Designed and implemented a dual-process learning agent using Rescorla-Wagner-based mechanisms for both stimulus-response and stimulus-value learning.
Created four targeted training scenarios to explore how social behaviors like imitation, threat avoidance, and social approach emerge through reinforcement learning.
Generated custom data visualizations to track key metrics such as average reward, Q-value progression, and associative strength across 900+ training trials
Conducted in-depth analysis of learning patterns to assess the model’s adaptability and the effectiveness of associative mechanisms in producing socially relevant behavior.

Project Overview

Can machines learn to imitate, avoid danger, or respond socially without explicit instructions?

In this simulation-based project, I modeled human social learning through purely associatve mechanisms, using the CLARION cognitive architecture and a custom implementation of the Rescorla-Wagner algorithm. By eliminating symbolic reasoning and relying solely on reinforcement-based learning, I explored how adaptive behaviors–such as imitation, social approach, and avoidance–can emerge from domain-general learning processes.

The results demonstrate that associative mechanisms alone can produce complex, socially relevant behaviors typically attributed to higher-level cognition. This offers meaningful insights into the foundational processes of social behavior in both humans and artificial agents.

Architecture

The agent architecture consists of:

Input process: encodes environmental stimuli into social or non-social categories.
Rescorla-Wagner Learners:
- Stimulus-Response Learning
- Stimulus-Value Learning
Choice Process: Selects actions based on learned associations and value estimates

Implemented in pyClarion, the system excludes symbolic reasoning and instead relies solely on reinforcement-driven associations updates.

Scenarios Simulated

Social Presence -> Approach
Behavioral Imitation
Stimulus X -> Approach
Predator Warning -> Escape

Each trial randomly sampled one of these contexts over 900 iterations, with periodic resets to simulate changing environmental demands.

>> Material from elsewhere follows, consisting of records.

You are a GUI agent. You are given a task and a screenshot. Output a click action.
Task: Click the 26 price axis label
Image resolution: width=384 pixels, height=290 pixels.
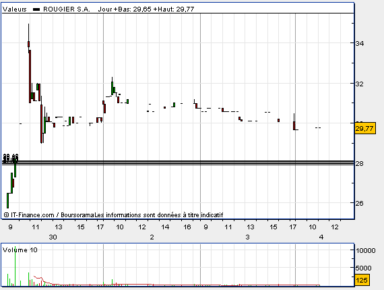(x=360, y=203)
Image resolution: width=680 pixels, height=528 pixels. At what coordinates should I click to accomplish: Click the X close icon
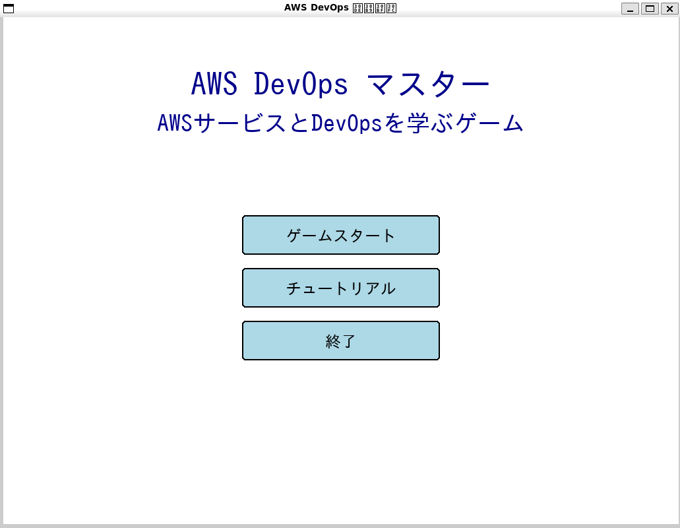[x=669, y=9]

Key Findings & Visualizations

Agent Confidence Over Time

Agent’s internal confidence (Q-values) steadily increased over time, indicating effective learning and convergence toward stable action policies.

Emergence of Social Behaviors

Distinct stimulus-response associations emerged across scenarios, showing how the agent learned behaviors like imitation, escape, and approach through reinforcement.

Social Reward Trends

Average reward per trial fluctuated across conditions, reflecting the complexity of learning in mixed social and non-social environments.

Impact & Insights

Demonstrated that complex behaviors like imitation can emerge from low-level reinforcement learning, without relying on explicit symbolic reasoning.
Provided a proof-of-concept for how AI agents could aquire social intelligence through trial-and-error learning alone.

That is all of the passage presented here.